İstenenler:
1/ Hitap metninde “Ey” ile başlayan cümlelerin hepsini, metindeki sırasıyla alt alta yaz.
2/ Hitap metninde “Ey ABD taşeronu, BOP” sözlerinden başlayıp “Allahsız ve Kitapsız!” sözlerine kadar uzanan bölümü olduğu gibi yaz.
3/ Hitap metnini kaldığı yerden devam ettir.
─── Okunacak Metin
Ey ABD Ankara Büyükelçisi, CIA Şefi Morton Abromowitz devşirmesi!
Ey ABD taşeronu, BOP Eşbaşkanı!
Ey Türk ve Türkiye düşmanı!
Ey Ege’de 18 Adamızı Yunanistan’a peşkeş çeken vatan satıcısı!
Ey yalnızca Para Tanrısı’na tapınan Allahsız ve Kitapsız!
Ey din maskeli Haydutluk Çetesi Şefi kamu malı hırsızı!
Ey 18 yıldan bu yana Türkiye’yi felaketten felakete sürükleyen, insanları “Allah’la Aldatan Büyük Aldatıcı”!
Ey Ortadoğu’da 10 milyon Müslümanın ABD, AB Emperyalist Çakalları ve Siyonist İsrail tarafından katlinde onlara taşeronluk etmiş eli kanlı zalim!
2011’den beri ülkeye doldurup beslediğin 5 buçuk milyon vatansız ve milletsiz Suriyeli, hangi biçim ve nam altında olursa olsun, eninde sonunda terk edecekler Türkiye’yi. Ya geldikleri yere gidecekler, ya da nereyi isterlerse oraya…
Ve sen de eğer kaçabilirsen kaçıp gideceksin ülkemizden. Tabiî avanenle beraber… Tıpkı “beraber yürüdüğünüz bu yollarda”ki suç ortağın Pensilvanyalı FETÖ gibi…
Yok, kaçamazsan; işte o zaman çekileceksin; “Gerçekten Türk Milleti adına yargılama yapan, emri sadece kanunlardan ve vicdanından alan tarafsız ve bağımsız gerçek mahkemeler”, karşısına…
Ve unutma; yalnızca bugünkü TCK kapsamındaki kanunlar çerçevesinde yargılanacaksın.
İşlediğin binbir suçun hesabını verecek, cezasına çarptırılacaksın…
Bundan kaçışın, kurtuluşun asla olmayacak… Bunu aklına, belleğine çelik bir kalemle yaz!..
Adınız Tarihin lanetli sayfalarında yazılı olacak. Okuyanlar iğrenerek, tiksintiyle izleyecek ihanet serüvenlerinizi.
Şu yaptığın son ihanete bak bir. Polis tarafından Adana’da kalbinden vurularak katledilen Suriyeli Ali Hemdan’ın babasıyla yaptığın telefon konuşmasında söylediklerine ve yaptığın kanunsuzluğa:
***
Ses oynatıcı
Ses Kaydının Tapesi:
Ali Hemdan’ın Babası: Biz kardeşiz. Biz Türkiye Cumhuriyeti Cumhurbaşkanıyla, Türkiye Cumhuriyeti Halkıyla, Hükümetiyle gurur duyuyoruz.
──────
─── Kayıtlı Bilgiler
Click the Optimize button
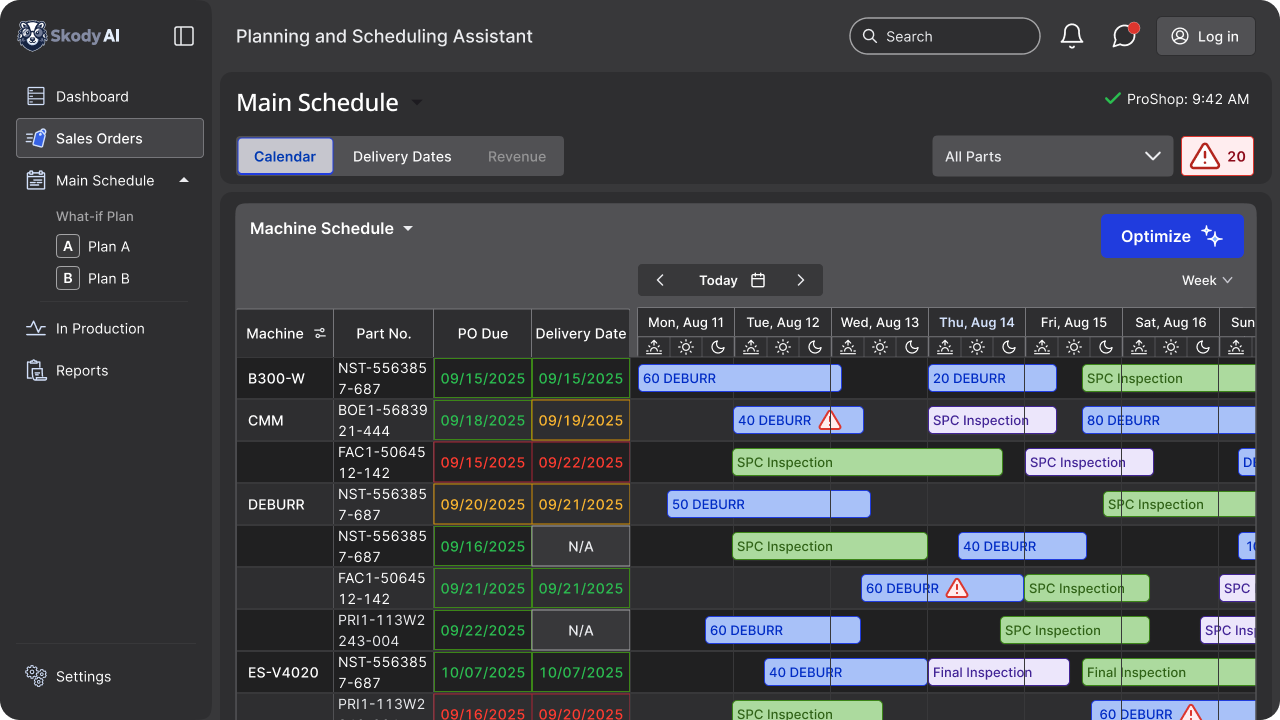Screen dimensions: 1280x720 point(1172,237)
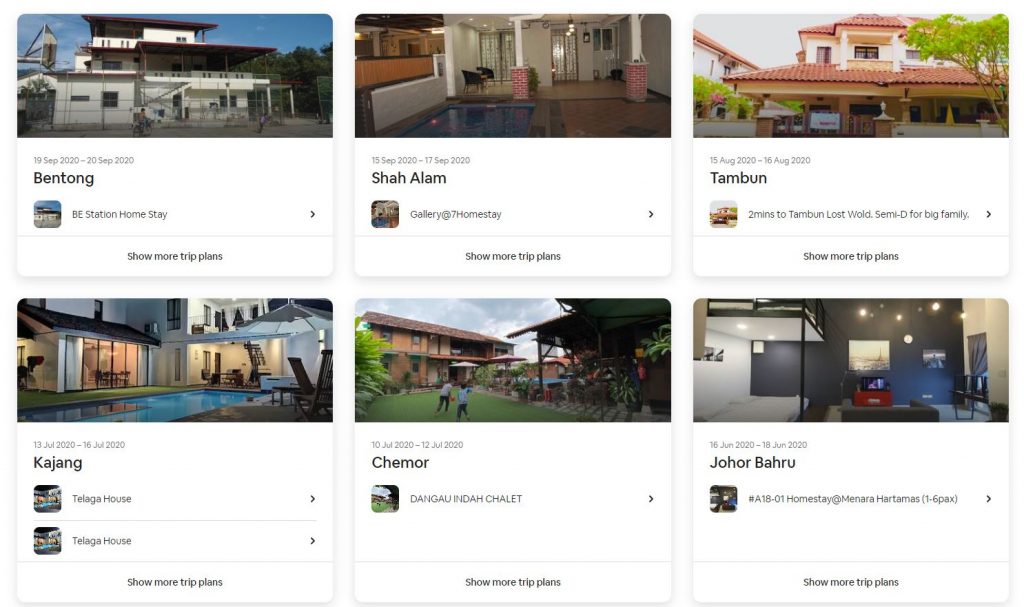The height and width of the screenshot is (607, 1024).
Task: Open the Tambun trip title
Action: [x=738, y=178]
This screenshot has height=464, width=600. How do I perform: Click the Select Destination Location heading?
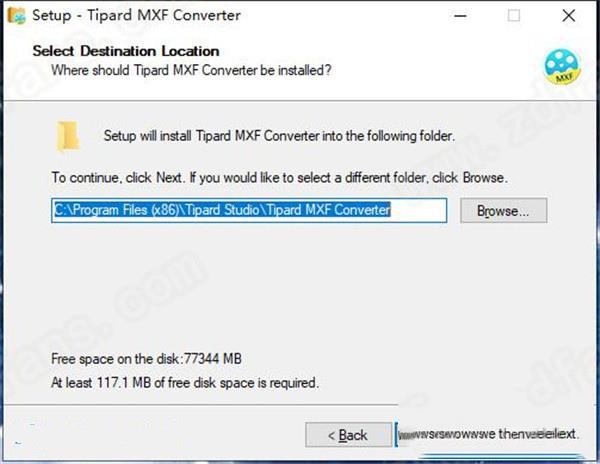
──────
Sonuçlar:
1/
Ey ABD Ankara Büyükelçisi, CIA Şefi Morton Abromowitz devşirmesi!
Ey ABD taşeronu, BOP Eşbaşkanı!
Ey Türk ve Türkiye düşmanı!
Ey Ege’de 18 Adamızı Yunanistan’a peşkeş çeken vatan satıcısı!
Ey yalnızca Para Tanrısı’na tapınan Allahsız ve Kitapsız!
Ey din maskeli Haydutluk Çetesi Şefi kamu malı hırsızı!
Ey 18 yıldan bu yana Türkiye’yi felaketten felakete sürükleyen, insanları “Allah’la Aldatan Büyük Aldatıcı”!
Ey Ortadoğu’da 10 milyon Müslümanın ABD, AB Emperyalist Çakalları ve Siyonist İsrail tarafından katlinde onlara taşeronluk etmiş eli kanlı zalim!

2/
Ey ABD taşeronu, BOP Eşbaşkanı!
Ey Türk ve Türkiye düşmanı!
Ey Ege’de 18 Adamızı Yunanistan’a peşkeş çeken vatan satıcısı!
Ey yalnızca Para Tanrısı’na tapınan Allahsız ve Kitapsız!

3/
Tayyip Erdoğan: Adnan Kardeşim, özellikle bu Ali Evladımızın öldürülmesi konusu bizleri ciddi manada üzmüştür. Bununla ilgili ne gerekirse yapılacaktır. Zaten şu anda tutuklanmıştır ve cezaevindedir. Senin Evladın…
Ali Hemdan’ın Babası: Sayın Cumhurbaşkanım Ali sizin bir evladınız, Onun hakkını ben size teslim ettim, siz ne istiyorsanız o olacak.
Tayyip Erdoğan: Yani bu konuda hiç endişeniz olmasın. Şu anda zaten polis biliyorsunuz tutuklandı, cezaevindedir. Gerek Adana Valimiz, gerek İl Başkanım, Milletvekillerim bunun sonuna kadar takipçisi olacaktır. Ali Evladımızın, onun hakkını hukukunu koruma noktasında hiç şüpheniz olmasın.
Ali Hemdan’ın Babası: Sayın Cumhurbaşkanım sizinle gurur duyuyorum. Ali sizin evladınız, Ali’nin hakkının alınmasını talep ediyorum sizden. Hükümetinizle, Devletimizle gurur duyuyorum.
Tayyip Erdoğan: Adnan kardeşim senin kaç çocuk var?
Çevirmen: 17 kişi, 18 tane çocuğu varmış Sayın Cumhurbaşkanım. İki eşi var, iki eşinden 18 çocuğu.
Tayyip Erdoğan: Bunların hepsi de şu anda Adana’da mı?
Çevirmen: Sayın Cumhurbaşkanım hepsi burada Adana’da.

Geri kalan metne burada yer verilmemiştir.